For ten years now, on September 11 somebody always quotes Burke: “Those who don’t know history are destined to repeat it.” I, for one, am glad for the reminder. Even those of us who do know a little history are quick to forget the details. And the wisdom usually comes from the details.
Having been on the planet for over half a century, I’ve got my own history. Some of it, I’d like to forget. Interestingly, it’s that exact stuff that seems to have cemented itself to my memory—probably because I was taught by it.
Right now, as I write this, the forefront of my brain is flooded with faces and places covering five decades. Time heals, thankfully, but it’s weird: recollecting formative events brings to mind specific details: everything from rooms and roads, to radicals and reprobates. The more frightful the occasion, the more vivid is the memory. I cannot forget. I dare not forget. Most of my street smarts are welcome additions to my repertoire, but they didn’t come without a price.
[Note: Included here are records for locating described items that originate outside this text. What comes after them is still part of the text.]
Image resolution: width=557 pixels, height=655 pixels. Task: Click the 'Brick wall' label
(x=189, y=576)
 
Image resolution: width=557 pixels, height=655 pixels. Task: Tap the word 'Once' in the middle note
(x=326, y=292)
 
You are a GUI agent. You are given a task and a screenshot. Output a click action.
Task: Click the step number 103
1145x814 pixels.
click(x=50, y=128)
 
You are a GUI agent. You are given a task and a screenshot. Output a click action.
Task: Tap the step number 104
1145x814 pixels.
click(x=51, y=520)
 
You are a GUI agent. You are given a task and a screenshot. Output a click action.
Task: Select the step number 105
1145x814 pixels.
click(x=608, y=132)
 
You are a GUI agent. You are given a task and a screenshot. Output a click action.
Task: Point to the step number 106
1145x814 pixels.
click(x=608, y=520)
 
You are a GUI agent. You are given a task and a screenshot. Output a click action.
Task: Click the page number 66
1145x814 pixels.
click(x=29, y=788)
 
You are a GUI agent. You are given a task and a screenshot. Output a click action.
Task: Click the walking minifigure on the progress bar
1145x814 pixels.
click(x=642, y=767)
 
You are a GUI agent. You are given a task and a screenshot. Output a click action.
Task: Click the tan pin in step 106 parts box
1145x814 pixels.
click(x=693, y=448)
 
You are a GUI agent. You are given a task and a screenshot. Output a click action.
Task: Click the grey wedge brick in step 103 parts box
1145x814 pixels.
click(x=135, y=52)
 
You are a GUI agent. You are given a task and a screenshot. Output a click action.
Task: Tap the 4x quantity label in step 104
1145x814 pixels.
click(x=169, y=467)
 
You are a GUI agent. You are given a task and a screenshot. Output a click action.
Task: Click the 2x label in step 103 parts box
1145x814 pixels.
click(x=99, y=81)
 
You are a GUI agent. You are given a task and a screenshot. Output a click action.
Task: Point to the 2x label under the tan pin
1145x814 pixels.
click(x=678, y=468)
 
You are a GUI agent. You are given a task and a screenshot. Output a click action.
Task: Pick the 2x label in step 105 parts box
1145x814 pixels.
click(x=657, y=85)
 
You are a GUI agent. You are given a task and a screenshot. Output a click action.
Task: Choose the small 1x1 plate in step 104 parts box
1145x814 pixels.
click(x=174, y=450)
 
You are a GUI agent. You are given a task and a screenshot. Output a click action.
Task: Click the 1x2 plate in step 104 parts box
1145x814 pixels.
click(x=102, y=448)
Life’s “history lessons” are many and varied. I’ve learned through second-hand study, and first-hand familiarity; I’ve experienced worldly sorrow, and godly sorrow. I’ve gone to the school of hard knocks (even got held back a few times). I have scars on me, from head to toe—inclusive (literally). As much as I wish I could disengage my memory, that’s not how God designed us. We are to forgive offenses, but not forget the lessons.
So: all those faces and places swimming around in my head can settle back down; short of a frontal lobotomy, they’re here to stay. The important thing is not to bring them out to play.